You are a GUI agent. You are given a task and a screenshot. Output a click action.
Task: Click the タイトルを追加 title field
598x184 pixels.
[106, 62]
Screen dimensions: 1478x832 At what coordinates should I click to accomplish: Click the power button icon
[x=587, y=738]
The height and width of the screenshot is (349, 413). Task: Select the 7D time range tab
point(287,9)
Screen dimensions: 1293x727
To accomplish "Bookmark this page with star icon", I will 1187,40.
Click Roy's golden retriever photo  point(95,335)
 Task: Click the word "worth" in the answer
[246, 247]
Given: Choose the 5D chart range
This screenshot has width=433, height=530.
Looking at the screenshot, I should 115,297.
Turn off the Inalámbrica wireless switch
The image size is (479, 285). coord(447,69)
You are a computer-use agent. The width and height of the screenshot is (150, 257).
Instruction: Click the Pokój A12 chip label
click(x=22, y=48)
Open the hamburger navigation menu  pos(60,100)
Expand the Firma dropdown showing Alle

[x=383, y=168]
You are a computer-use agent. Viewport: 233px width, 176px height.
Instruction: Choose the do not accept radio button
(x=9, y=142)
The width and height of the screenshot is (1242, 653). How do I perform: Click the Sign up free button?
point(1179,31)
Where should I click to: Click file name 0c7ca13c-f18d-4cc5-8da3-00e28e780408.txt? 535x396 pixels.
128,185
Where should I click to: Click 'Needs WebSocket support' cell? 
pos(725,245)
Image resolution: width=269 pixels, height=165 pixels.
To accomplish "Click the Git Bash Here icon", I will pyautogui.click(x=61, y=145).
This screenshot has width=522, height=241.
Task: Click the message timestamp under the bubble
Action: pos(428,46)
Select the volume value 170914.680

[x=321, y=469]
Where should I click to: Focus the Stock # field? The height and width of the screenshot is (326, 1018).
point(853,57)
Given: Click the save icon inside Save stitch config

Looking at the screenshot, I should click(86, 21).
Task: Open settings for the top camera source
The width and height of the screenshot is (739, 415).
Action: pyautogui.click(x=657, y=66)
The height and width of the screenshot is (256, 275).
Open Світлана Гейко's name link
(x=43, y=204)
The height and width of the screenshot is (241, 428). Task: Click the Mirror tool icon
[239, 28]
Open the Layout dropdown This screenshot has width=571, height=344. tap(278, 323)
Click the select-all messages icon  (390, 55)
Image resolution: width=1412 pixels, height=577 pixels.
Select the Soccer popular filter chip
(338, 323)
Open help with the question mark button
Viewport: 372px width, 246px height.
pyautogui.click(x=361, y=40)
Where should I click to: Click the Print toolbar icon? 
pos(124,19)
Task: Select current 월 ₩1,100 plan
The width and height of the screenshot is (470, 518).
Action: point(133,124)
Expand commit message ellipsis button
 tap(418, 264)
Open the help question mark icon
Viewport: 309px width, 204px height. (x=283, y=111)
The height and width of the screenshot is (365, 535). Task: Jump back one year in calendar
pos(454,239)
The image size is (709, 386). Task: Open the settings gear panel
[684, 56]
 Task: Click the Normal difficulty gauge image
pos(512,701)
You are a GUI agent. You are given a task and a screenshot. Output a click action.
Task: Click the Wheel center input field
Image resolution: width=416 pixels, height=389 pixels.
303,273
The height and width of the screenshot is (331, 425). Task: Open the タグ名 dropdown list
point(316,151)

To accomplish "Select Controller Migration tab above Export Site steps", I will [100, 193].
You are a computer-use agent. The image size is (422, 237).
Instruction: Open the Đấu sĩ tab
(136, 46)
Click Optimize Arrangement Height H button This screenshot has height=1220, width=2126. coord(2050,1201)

◆ **The problem**
Reproduce the lines above verbatim, from the first line of the records up to and including the line containing "point(853,57)".

◆ **Correct output**
You are a GUI agent. You are given a task and a screenshot. Output a click action.
Task: Click the タイトルを追加 title field
598x184 pixels.
[106, 62]
Screen dimensions: 1478x832 At what coordinates should I click to accomplish: Click the power button icon
[x=587, y=738]
The height and width of the screenshot is (349, 413). Task: Select the 7D time range tab
point(287,9)
Screen dimensions: 1293x727
To accomplish "Bookmark this page with star icon", I will 1187,40.
Click Roy's golden retriever photo  point(95,335)
 Task: Click the word "worth" in the answer
[246, 247]
Given: Choose the 5D chart range
This screenshot has width=433, height=530.
Looking at the screenshot, I should 115,297.
Turn off the Inalámbrica wireless switch
The image size is (479, 285). coord(447,69)
You are a computer-use agent. The width and height of the screenshot is (150, 257).
Instruction: Click the Pokój A12 chip label
click(x=22, y=48)
Open the hamburger navigation menu  pos(60,100)
Expand the Firma dropdown showing Alle

[x=383, y=168]
You are a computer-use agent. Viewport: 233px width, 176px height.
Instruction: Choose the do not accept radio button
(x=9, y=142)
The width and height of the screenshot is (1242, 653). How do I perform: Click the Sign up free button?
point(1179,31)
Where should I click to: Click file name 0c7ca13c-f18d-4cc5-8da3-00e28e780408.txt? 535x396 pixels.
128,185
Where should I click to: Click 'Needs WebSocket support' cell? 
pos(725,245)
Image resolution: width=269 pixels, height=165 pixels.
To accomplish "Click the Git Bash Here icon", I will pyautogui.click(x=61, y=145).
This screenshot has width=522, height=241.
Task: Click the message timestamp under the bubble
Action: pos(428,46)
Select the volume value 170914.680

[x=321, y=469]
Where should I click to: Focus the Stock # field? The height and width of the screenshot is (326, 1018).
point(853,57)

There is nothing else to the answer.